The Claiming Process:

  1. Sweeping: A background scheduler (the Collector Service) in Cockpit regularly checks the database for active servers.
  2. Locking: For each server, the Cockpit instance attempts to write its name on the database checkout card using an advisory lock.
  3. Connecting: If successful, it "claims" the server, opens a secure live communication line (WebSocket), and marks the host status as connected in your dashboard.
  4. Failing Over: If that Cockpit server loses its internet connection or crashes, it releases the lock automatically. Another standby Cockpit server immediately checks out the card, takes over the connection, and keeps the server online.

2. How Cockpit Syncs Data (State Synchronization)

Once connected to a server, Cockpit needs to keep its dashboard data perfectly up-to-date with what is happening on the physical machine. It does this using a two-part synchronization process:

Step 1: Download Full Snapshot (Get Sync Snapshot)
      "Download the whole catalog of virtual machines & networks"


Step 2: Stream Live Updates (Get Sync Events + Sync Cursor)
      "Only send updates (like a VM starting or stopping)"

Part A: Full Snapshot (Downloading the Movie)

When a server first connects or starts up after a long disconnect, Cockpit requests a complete configuration overview.

  • 💡 Analogy: Think of this like downloading a full directory catalog. It lists every virtual machine, virtual network switch, and storage drive currently active on the physical server.

Part B: Incremental Event Stream (Streaming Live Changes)

After the initial snapshot is saved, Cockpit stops requesting full catalogs to save network bandwidth. Instead, it listens to a live feed of changes (events) as they happen in real-time.

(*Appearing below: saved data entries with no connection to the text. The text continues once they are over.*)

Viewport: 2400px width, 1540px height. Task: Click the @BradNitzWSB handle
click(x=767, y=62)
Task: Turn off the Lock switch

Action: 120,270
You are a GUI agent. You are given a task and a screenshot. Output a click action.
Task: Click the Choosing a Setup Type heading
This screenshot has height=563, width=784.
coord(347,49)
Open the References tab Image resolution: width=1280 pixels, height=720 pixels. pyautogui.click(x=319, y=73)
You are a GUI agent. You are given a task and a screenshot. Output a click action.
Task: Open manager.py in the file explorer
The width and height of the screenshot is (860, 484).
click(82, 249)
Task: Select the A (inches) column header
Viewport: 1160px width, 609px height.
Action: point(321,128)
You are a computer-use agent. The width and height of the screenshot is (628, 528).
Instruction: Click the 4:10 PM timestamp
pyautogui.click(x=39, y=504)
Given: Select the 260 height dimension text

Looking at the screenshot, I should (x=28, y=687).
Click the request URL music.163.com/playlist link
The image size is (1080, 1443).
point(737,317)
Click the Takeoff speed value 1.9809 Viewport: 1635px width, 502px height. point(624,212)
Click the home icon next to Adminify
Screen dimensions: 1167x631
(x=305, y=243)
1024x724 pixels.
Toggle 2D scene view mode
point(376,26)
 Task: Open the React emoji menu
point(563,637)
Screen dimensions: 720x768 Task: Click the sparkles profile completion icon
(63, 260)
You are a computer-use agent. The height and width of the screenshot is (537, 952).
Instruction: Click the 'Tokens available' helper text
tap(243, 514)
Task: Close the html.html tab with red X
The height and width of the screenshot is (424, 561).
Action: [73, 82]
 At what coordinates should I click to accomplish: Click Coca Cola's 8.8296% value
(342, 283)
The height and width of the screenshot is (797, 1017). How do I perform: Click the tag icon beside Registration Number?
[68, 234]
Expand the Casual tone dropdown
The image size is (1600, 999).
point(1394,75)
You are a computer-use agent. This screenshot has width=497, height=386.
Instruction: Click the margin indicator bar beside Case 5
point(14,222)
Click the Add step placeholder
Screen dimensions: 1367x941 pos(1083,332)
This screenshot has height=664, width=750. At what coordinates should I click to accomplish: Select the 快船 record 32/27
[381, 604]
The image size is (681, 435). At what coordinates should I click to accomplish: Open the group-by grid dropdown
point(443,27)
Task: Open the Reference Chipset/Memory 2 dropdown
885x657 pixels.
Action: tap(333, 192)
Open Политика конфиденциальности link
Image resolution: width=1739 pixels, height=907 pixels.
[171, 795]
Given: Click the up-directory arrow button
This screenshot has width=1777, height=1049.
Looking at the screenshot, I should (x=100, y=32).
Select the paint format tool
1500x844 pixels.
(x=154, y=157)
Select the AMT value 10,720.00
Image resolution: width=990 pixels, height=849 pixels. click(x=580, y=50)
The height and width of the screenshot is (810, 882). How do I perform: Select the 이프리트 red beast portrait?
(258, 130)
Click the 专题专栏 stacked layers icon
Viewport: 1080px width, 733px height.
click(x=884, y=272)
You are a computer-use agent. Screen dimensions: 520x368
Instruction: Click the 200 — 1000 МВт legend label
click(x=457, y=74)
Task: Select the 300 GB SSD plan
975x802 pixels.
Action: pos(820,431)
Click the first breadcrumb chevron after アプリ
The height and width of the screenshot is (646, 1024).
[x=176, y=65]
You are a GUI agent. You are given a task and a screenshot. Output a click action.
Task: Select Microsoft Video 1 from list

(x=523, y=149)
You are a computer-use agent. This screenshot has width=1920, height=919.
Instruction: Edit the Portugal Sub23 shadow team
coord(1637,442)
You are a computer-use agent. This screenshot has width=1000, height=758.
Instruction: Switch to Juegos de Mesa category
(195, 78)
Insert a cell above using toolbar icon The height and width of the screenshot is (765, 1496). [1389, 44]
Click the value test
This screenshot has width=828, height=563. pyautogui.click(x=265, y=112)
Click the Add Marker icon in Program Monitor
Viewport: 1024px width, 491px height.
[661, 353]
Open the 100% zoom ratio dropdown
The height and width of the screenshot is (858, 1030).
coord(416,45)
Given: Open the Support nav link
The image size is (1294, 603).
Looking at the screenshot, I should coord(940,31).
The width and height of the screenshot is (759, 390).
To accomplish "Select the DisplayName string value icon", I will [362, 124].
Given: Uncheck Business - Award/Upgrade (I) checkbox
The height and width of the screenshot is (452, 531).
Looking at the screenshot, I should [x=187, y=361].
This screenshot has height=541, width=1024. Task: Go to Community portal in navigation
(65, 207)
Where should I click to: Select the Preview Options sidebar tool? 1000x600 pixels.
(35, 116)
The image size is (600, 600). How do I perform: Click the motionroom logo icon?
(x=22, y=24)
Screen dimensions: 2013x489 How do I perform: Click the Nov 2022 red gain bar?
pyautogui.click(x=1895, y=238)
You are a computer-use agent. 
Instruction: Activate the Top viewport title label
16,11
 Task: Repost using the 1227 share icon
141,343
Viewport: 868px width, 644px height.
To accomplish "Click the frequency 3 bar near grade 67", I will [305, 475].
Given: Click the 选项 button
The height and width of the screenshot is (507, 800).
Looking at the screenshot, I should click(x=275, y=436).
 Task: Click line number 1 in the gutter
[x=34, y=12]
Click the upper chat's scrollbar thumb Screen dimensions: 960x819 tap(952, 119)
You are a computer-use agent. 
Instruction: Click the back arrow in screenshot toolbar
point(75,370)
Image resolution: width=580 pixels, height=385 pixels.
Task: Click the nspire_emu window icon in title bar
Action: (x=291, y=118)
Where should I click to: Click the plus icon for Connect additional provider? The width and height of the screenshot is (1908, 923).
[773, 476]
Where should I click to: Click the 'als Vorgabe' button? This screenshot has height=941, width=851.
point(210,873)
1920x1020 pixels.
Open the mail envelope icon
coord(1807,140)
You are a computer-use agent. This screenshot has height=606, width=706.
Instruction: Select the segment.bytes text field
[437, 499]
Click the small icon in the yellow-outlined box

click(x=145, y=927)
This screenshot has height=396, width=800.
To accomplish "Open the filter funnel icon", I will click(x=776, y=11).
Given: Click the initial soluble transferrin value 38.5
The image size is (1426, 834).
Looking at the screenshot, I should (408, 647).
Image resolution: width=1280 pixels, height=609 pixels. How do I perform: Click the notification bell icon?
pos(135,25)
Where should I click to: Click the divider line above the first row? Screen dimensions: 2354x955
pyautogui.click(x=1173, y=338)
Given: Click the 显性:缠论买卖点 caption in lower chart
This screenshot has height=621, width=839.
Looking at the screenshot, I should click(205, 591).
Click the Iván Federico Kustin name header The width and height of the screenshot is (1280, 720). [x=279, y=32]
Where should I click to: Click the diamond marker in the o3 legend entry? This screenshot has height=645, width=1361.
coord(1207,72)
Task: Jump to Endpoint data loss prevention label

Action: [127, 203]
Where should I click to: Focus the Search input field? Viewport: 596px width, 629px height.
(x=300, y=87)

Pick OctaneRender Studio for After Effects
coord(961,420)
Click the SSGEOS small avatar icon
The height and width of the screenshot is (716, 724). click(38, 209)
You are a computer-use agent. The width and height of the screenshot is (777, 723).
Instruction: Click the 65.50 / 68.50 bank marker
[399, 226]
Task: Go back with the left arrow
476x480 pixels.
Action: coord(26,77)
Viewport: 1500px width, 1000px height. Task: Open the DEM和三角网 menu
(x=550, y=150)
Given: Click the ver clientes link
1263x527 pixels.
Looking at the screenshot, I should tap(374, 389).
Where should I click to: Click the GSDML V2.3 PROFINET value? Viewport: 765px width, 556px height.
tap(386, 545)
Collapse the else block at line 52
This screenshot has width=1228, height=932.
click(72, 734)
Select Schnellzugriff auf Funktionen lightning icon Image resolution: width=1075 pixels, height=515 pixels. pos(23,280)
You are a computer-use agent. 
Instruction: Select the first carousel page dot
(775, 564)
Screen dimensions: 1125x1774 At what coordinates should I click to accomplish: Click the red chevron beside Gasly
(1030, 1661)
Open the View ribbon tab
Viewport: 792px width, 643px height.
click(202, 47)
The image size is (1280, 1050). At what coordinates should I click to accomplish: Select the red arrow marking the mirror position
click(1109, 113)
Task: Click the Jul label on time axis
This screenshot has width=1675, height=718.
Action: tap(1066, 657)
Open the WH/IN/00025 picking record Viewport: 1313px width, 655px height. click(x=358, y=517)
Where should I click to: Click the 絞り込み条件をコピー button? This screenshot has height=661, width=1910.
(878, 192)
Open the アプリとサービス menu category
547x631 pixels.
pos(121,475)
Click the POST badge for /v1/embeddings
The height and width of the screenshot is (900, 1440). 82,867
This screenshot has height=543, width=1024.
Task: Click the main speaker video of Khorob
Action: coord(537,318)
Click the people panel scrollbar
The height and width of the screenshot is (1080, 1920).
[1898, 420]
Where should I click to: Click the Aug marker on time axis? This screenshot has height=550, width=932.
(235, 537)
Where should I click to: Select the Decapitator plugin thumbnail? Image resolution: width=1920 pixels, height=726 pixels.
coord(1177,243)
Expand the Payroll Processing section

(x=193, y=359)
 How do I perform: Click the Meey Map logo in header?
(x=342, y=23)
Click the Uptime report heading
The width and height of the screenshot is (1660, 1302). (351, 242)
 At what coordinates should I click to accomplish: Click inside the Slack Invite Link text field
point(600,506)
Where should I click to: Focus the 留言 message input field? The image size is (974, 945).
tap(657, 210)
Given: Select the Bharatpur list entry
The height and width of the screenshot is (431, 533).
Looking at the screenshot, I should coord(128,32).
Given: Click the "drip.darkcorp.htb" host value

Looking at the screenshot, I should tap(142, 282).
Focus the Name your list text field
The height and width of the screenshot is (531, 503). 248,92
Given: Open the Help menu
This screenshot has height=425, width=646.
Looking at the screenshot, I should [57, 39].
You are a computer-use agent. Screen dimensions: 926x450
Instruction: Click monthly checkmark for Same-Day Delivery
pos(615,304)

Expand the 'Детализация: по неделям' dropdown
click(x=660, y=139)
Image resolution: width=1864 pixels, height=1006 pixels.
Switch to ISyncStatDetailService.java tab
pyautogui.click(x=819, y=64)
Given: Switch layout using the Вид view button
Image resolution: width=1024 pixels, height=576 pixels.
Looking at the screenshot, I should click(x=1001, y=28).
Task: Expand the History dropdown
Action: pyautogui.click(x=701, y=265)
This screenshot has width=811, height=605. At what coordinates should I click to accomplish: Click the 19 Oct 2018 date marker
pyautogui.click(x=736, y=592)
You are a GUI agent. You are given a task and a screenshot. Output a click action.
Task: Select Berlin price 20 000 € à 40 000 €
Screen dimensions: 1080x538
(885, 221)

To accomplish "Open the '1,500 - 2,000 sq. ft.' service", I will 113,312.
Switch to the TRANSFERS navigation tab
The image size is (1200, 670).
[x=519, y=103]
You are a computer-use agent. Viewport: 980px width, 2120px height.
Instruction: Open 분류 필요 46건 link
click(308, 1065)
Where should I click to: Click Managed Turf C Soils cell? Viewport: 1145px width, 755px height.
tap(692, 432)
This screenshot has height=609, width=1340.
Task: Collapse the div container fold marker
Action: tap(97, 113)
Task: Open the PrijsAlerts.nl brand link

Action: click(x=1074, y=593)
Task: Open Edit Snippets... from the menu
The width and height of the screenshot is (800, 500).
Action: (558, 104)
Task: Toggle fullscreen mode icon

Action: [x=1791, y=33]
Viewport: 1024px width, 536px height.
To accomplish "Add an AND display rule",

  • 💡 Analogy: The Video Bookmark (sync_cursor) Every event (like vm_started or network_created) has a sequence number. Cockpit stores the last processed sequence number as a bookmark (sync_cursor) in the database.
    • If the network drops for 10 seconds, Cockpit doesn't need to download the full snapshot catalog again.
    • When the connection returns, it looks at its bookmark and says: "I stopped at event number 105. Please send me everything starting from 106." This prevents any missed metrics or double-processed events.
    • If Cockpit was offline for a very long time and the event history is cleared, it will automatically fall back to downloading a fresh full snapshot.